The Trade Week Ahead – Feel The Squeeze

Last week was always going to frame the macrothematics of 2018 however last week has done more than that; its framed the next 36 months.

As we all expected Federal Funds Target Rate was raised by 25bps to 1.75%. However, what was more important was the possibility of four rate rises in the 2018 and therefore all attention was on the dot plots.

The initial read was that the forecasted three rises for this year remained a more dovish look and markets reacted according leading to bond yields easing. Yes, the initial fall in yields was down to the Fed’s slightly lighter hawkish stance in for 2018. But the major reason that drove the yields lower is geo-political risk. The Trump administrations latest set of tariffs which are squarely aimed at China and are clearly not the last set coming, are adding a level of risk in market not seen in 5 years – White House remains in my view the single largest risk factor facing markets and has altered the growth outlook

However retuning to the initial reaction to the dot plots what is clear is that it missed the changes in the forecasts for 2019 and 2020 – which are clearly hawkish.

This is the chart shows the December projections versus the March projections

(Source: Bloomberg)

The steeper 2019 and 2020 projections are clear signs of a more hawkish Fed, it gives the Board latitude to bringing rate rises forward and to be even steeper in bp hikes. There is clearly still a case for four rate rises in 2018 and the dot plots suggest there is every chance a 2019 forecast could be brought into this year.

The reason for highlighting the plight of the US interest rate market is the effect its having on Australian funding.

(Source: Bloomberg)

The increasing US money market rates is causing short dated Australian rates to spike.
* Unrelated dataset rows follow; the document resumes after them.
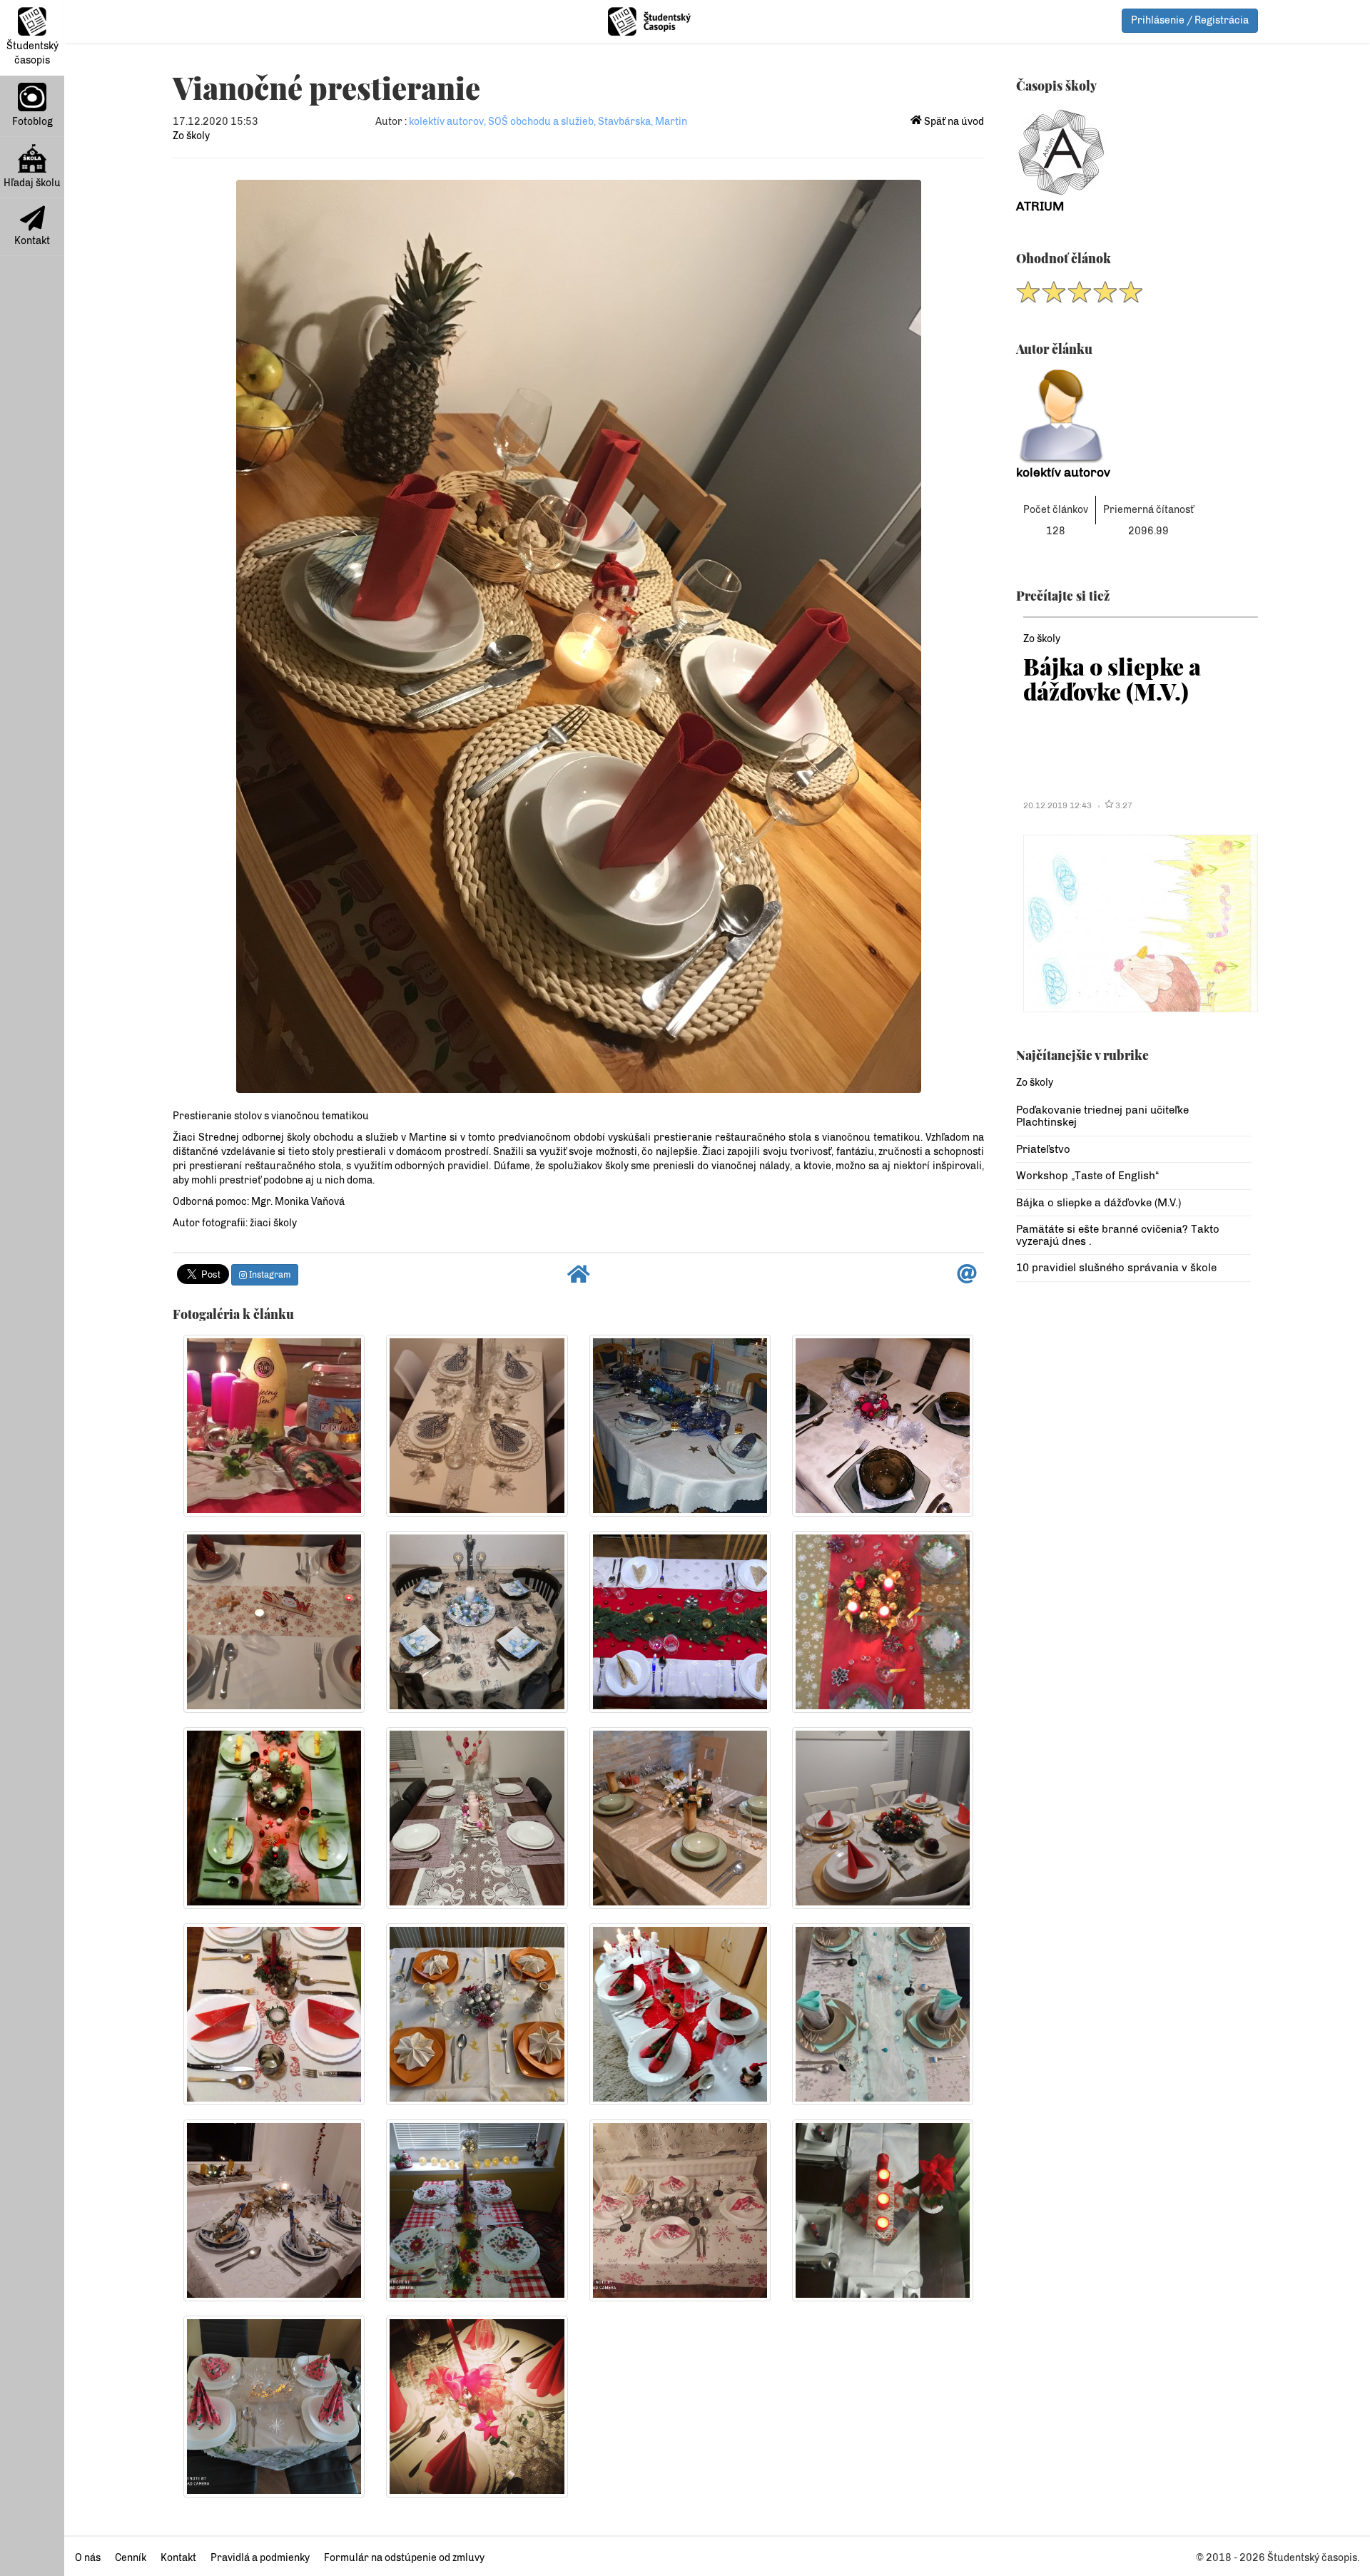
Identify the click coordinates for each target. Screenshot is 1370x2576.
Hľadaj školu (32, 183)
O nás (88, 2558)
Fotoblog (32, 122)
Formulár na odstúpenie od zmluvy (404, 2558)
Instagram (268, 1275)
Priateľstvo (1043, 1149)
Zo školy (191, 136)
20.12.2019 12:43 (1057, 805)
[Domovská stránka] (578, 1278)
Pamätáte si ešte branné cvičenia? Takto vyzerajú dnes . (1117, 1235)
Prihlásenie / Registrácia (1190, 20)
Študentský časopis (32, 53)
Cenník (130, 2558)
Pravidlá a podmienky (260, 2558)
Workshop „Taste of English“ (1087, 1175)
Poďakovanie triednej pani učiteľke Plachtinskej (1102, 1116)
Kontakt (32, 241)
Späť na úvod (953, 122)
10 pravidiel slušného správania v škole (1116, 1267)
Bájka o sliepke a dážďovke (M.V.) (1112, 678)
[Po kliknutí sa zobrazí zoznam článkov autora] (1133, 417)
As the chart illustrates the 3-month bank bill swaps rate is at its highest level since Mid-2016. The 50bps of cuts the RBA brought in in May and August of 2016 are now being completely negated.

The impact this will have on funding over the coming 18 to 36 months is acute, and if the FOMC raises rates as forecasted there is every chance short term rates will be north of 2.5% coming this time next year.

This cost impact will hit earnings, it will likely lead to cost pressures that will filter through to the consumer (mortgage holders, margin lending and the like) and will crimp growth in general – this will be a major theme for the coming years.